─── Input data ───
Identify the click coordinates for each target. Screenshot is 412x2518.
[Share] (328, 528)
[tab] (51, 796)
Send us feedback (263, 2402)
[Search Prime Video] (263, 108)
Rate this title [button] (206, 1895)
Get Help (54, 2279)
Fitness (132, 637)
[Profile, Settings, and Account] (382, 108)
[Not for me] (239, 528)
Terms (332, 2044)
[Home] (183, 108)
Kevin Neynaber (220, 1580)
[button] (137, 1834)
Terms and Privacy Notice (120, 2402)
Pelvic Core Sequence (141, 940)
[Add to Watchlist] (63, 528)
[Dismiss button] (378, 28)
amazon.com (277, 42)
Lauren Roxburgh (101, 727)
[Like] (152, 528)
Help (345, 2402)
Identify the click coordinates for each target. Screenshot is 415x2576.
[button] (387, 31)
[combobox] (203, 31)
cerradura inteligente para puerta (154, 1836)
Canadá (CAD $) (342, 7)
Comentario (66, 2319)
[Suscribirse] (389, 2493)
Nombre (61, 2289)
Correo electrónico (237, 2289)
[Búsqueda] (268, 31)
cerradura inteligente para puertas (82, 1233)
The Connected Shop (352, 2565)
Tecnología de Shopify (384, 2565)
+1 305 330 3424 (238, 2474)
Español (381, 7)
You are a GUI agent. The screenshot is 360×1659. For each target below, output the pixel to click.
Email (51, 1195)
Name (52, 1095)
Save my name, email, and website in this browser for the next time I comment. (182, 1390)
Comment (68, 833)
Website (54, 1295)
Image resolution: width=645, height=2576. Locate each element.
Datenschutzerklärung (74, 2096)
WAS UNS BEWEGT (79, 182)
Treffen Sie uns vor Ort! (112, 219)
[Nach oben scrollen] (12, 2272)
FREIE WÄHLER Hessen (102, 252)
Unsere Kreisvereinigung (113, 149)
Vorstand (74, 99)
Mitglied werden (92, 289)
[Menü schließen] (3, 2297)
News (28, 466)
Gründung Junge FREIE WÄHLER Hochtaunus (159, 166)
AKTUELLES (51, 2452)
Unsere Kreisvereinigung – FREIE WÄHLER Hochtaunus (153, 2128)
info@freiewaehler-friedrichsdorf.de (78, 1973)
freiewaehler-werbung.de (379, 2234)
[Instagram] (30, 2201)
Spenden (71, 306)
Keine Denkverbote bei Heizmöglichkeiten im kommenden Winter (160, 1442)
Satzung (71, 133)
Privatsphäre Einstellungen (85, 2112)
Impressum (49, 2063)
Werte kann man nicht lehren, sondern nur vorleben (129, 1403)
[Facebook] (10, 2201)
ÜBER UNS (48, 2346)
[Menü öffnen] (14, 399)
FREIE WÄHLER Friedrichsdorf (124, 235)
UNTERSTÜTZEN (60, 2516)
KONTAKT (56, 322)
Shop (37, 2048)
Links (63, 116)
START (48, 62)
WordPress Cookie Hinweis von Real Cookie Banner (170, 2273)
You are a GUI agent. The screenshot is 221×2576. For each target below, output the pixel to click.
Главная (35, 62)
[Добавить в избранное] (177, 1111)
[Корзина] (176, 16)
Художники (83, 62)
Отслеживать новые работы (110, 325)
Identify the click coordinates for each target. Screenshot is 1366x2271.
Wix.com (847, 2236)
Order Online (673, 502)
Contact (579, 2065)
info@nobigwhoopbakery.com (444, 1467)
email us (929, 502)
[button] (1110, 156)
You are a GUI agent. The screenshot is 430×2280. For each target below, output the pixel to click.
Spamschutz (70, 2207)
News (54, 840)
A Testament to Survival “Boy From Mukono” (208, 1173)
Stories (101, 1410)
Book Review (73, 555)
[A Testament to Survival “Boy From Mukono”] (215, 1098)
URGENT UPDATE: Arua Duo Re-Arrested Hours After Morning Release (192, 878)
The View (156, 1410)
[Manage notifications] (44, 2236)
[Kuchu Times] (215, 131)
───
- **Task statement**
Give all of the lines above again, exactly as they are.

- **Solved exercise**
Identify the click coordinates for each target. Screenshot is 412x2518.
[Share] (328, 528)
[tab] (51, 796)
Send us feedback (263, 2402)
[Search Prime Video] (263, 108)
Rate this title [button] (206, 1895)
Get Help (54, 2279)
Fitness (132, 637)
[Profile, Settings, and Account] (382, 108)
[Not for me] (239, 528)
Terms (332, 2044)
[Home] (183, 108)
Kevin Neynaber (220, 1580)
[button] (137, 1834)
Terms and Privacy Notice (120, 2402)
Pelvic Core Sequence (141, 940)
[Add to Watchlist] (63, 528)
[Dismiss button] (378, 28)
amazon.com (277, 42)
Lauren Roxburgh (101, 727)
[Like] (152, 528)
Help (345, 2402)
Identify the click coordinates for each target. Screenshot is 415x2576.
[button] (387, 31)
[combobox] (203, 31)
cerradura inteligente para puerta (154, 1836)
Canadá (CAD $) (342, 7)
Comentario (66, 2319)
[Suscribirse] (389, 2493)
Nombre (61, 2289)
Correo electrónico (237, 2289)
[Búsqueda] (268, 31)
cerradura inteligente para puertas (82, 1233)
The Connected Shop (352, 2565)
Tecnología de Shopify (384, 2565)
+1 305 330 3424 (238, 2474)
Español (381, 7)
You are a GUI agent. The screenshot is 360×1659. For each target below, output the pixel to click.
Email (51, 1195)
Name (52, 1095)
Save my name, email, and website in this browser for the next time I comment. (182, 1390)
Comment (68, 833)
Website (54, 1295)
Image resolution: width=645, height=2576. Locate each element.
Datenschutzerklärung (74, 2096)
WAS UNS BEWEGT (79, 182)
Treffen Sie uns vor Ort! (112, 219)
[Nach oben scrollen] (12, 2272)
FREIE WÄHLER Hessen (102, 252)
Unsere Kreisvereinigung (113, 149)
Vorstand (74, 99)
Mitglied werden (92, 289)
[Menü schließen] (3, 2297)
News (28, 466)
Gründung Junge FREIE WÄHLER Hochtaunus (159, 166)
AKTUELLES (51, 2452)
Unsere Kreisvereinigung – FREIE WÄHLER Hochtaunus (153, 2128)
info@freiewaehler-friedrichsdorf.de (78, 1973)
freiewaehler-werbung.de (379, 2234)
[Instagram] (30, 2201)
Spenden (71, 306)
Keine Denkverbote bei Heizmöglichkeiten im kommenden Winter (160, 1442)
Satzung (71, 133)
Privatsphäre Einstellungen (85, 2112)
Impressum (49, 2063)
Werte kann man nicht lehren, sondern nur vorleben (129, 1403)
[Facebook] (10, 2201)
ÜBER UNS (48, 2346)
[Menü öffnen] (14, 399)
FREIE WÄHLER Friedrichsdorf (124, 235)
UNTERSTÜTZEN (60, 2516)
KONTAKT (56, 322)
Shop (37, 2048)
Links (63, 116)
START (48, 62)
WordPress Cookie Hinweis von Real Cookie Banner (170, 2273)
You are a GUI agent. The screenshot is 221×2576. For each target below, output the pixel to click.
Главная (35, 62)
[Добавить в избранное] (177, 1111)
[Корзина] (176, 16)
Художники (83, 62)
Отслеживать новые работы (110, 325)
Identify the click coordinates for each target. Screenshot is 1366x2271.
Wix.com (847, 2236)
Order Online (673, 502)
Contact (579, 2065)
info@nobigwhoopbakery.com (444, 1467)
email us (929, 502)
[button] (1110, 156)
You are a GUI agent. The screenshot is 430×2280. For each target below, output the pixel to click.
Spamschutz (70, 2207)
News (54, 840)
A Testament to Survival “Boy From Mukono” (208, 1173)
Stories (101, 1410)
Book Review (73, 555)
[A Testament to Survival “Boy From Mukono”] (215, 1098)
URGENT UPDATE: Arua Duo Re-Arrested Hours After Morning Release (192, 878)
The View (156, 1410)
[Manage notifications] (44, 2236)
[Kuchu Times] (215, 131)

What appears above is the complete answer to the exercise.